Notes on Dec 20, 2025

OpenAI Codex now officially supports skills. After a few days of people finding OpenAI was quietly adopting skills1, the announcement came today. The thread on X goes through how skills work in Codex and shows examples on how to install third-party pre-built skills like Linear and Notion.

Two baked-in skills skill-creator and skill-installer are available in Codex, making bootstrapping and installing skills easier. See details in their official documentation.

Codex’s choice of skills location is .codex/skills, joining the war with .claude/skills, .github/skills, and .agents/skills. I really want to see a unification here.

  1. Simon Willison’s blog: OpenAI are quietly adopting skills, now available in ChatGPT and Codex CLI

#4 Link Dec 20, 2025

AI Transparency Statement1. More and more content on the internet is generated by AI these days, and there’s a new word slop to describe the wave of unwanted, unreviewed, and low-value AI-generated content. It’s so alarming that people are starting to be paranoid about the quality of the content they see online, even obviously handcrafted and curated ones.
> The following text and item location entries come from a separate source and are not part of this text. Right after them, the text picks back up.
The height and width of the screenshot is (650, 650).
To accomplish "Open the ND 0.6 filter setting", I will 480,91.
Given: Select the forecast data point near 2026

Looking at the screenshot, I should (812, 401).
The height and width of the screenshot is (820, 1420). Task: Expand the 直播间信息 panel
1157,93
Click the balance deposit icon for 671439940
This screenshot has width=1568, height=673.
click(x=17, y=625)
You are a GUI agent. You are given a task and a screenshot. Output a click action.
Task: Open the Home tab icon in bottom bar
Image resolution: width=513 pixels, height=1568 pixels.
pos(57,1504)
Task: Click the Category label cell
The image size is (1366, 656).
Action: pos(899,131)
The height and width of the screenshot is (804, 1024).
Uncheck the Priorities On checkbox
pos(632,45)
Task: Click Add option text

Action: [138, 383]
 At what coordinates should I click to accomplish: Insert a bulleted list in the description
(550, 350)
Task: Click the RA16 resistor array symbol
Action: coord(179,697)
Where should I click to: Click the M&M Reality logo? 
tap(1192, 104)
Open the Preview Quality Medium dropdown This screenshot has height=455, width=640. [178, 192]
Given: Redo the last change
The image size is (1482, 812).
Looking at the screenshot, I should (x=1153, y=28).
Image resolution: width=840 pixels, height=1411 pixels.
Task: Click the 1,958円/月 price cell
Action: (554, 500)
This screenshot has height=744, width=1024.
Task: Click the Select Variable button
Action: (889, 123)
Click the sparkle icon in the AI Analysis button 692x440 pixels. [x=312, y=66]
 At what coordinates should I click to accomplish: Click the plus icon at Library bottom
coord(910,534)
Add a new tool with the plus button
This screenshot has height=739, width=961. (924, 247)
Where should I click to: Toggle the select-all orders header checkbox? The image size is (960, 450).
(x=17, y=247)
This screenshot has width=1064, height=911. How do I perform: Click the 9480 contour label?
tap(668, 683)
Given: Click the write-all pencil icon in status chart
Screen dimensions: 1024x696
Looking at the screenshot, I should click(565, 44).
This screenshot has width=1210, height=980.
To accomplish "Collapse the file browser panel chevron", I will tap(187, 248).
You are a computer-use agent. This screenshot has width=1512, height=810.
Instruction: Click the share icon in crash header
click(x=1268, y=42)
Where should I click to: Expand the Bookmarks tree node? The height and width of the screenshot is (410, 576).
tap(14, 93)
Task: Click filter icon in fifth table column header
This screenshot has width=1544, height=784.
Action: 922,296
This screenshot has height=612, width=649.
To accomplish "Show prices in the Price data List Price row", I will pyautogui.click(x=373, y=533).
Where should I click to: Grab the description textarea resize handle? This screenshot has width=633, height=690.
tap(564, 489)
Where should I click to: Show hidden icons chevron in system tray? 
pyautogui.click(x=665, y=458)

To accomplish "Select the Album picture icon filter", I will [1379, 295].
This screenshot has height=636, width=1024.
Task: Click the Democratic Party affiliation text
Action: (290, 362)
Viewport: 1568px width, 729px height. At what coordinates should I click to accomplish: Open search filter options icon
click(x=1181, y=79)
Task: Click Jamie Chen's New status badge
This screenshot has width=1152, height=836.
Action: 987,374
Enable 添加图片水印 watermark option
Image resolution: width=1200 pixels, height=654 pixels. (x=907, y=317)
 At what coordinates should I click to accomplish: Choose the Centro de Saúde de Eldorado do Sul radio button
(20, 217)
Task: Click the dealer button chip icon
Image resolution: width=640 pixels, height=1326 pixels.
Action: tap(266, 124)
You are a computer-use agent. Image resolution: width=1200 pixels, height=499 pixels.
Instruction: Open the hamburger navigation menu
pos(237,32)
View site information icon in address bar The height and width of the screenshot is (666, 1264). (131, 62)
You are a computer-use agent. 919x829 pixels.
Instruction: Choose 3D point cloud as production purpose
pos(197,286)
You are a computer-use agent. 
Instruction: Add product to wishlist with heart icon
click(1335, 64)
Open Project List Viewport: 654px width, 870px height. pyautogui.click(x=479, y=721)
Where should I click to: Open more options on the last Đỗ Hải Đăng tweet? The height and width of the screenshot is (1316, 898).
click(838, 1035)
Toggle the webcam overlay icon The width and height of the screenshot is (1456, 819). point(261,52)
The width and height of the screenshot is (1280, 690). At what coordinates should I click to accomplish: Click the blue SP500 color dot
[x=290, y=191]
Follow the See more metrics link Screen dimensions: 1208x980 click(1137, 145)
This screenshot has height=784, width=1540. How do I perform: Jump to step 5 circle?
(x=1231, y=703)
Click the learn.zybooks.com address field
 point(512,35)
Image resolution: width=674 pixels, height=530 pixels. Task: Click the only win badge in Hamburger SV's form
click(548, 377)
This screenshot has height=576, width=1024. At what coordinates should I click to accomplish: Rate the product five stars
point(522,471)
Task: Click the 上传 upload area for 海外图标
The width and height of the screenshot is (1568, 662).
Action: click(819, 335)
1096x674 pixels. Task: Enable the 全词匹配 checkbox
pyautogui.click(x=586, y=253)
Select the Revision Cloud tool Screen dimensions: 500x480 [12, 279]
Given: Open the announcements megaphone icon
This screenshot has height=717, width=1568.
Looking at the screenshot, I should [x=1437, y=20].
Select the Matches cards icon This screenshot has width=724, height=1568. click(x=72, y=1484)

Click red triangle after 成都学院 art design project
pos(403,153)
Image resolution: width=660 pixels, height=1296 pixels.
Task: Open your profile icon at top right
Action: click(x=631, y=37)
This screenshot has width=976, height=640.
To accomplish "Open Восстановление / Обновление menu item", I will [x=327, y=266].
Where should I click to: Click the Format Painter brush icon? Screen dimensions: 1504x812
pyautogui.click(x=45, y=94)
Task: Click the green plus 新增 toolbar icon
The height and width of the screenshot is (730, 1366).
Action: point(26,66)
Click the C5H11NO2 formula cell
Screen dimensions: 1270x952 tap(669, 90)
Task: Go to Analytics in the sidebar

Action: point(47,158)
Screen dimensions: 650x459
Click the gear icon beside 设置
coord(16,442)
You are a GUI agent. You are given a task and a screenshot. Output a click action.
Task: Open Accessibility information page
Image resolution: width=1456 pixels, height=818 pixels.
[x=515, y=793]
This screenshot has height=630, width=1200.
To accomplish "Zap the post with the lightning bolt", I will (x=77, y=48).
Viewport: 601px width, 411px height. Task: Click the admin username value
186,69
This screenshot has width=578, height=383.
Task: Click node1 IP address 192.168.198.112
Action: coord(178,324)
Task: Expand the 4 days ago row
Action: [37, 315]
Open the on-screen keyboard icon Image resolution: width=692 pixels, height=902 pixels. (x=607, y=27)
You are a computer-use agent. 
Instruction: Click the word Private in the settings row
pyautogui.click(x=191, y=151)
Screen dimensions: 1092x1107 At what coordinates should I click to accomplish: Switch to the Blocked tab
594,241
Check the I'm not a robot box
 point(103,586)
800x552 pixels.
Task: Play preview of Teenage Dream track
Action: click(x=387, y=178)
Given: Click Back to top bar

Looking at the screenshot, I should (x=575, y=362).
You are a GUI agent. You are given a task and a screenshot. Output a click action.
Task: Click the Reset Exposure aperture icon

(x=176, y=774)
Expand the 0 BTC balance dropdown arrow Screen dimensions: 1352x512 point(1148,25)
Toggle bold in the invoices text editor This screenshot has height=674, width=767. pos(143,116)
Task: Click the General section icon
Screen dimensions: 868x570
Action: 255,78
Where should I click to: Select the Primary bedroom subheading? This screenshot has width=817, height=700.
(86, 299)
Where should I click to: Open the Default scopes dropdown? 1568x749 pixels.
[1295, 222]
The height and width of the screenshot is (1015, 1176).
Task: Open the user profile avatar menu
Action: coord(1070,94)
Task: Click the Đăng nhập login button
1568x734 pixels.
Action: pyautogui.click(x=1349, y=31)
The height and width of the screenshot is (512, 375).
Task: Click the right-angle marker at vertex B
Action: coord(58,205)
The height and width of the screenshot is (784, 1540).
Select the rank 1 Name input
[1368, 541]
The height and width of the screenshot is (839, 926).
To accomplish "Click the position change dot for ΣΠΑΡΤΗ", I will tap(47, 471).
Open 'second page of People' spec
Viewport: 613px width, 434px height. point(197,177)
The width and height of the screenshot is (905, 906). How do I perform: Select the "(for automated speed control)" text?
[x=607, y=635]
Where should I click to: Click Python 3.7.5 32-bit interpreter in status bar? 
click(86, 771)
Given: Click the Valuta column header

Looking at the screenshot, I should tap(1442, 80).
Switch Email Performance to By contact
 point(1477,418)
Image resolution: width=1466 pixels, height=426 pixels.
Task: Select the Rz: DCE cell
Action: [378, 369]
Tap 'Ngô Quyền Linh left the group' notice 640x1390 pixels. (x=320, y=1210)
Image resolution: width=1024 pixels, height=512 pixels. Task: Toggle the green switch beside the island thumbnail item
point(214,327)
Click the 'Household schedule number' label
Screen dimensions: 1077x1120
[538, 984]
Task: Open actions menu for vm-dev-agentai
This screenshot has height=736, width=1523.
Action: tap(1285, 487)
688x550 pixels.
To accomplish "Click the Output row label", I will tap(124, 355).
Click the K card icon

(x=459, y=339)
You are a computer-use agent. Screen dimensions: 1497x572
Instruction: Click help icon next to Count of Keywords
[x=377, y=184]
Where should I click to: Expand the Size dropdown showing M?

One of the indicators is the em dashes (—). Since AI-generated content often includes em dashes, they become a signal, and a warning: you might be reading AI-generated content.

It’s usually not true. But the paranoia runs so deep that some writers like Armin Ronacher now publish statements to defend their work.

As for me, I guarantee that all content here is written by me, though I do use AI tools to help review and refine my writing (like this one), and it’s me who does the thinking and makes the final decision. That’s an appropriate way to use AI as an editing tool, in my opinion. Maybe I should write a similar statement for this website too — and maybe every content creator should do the same.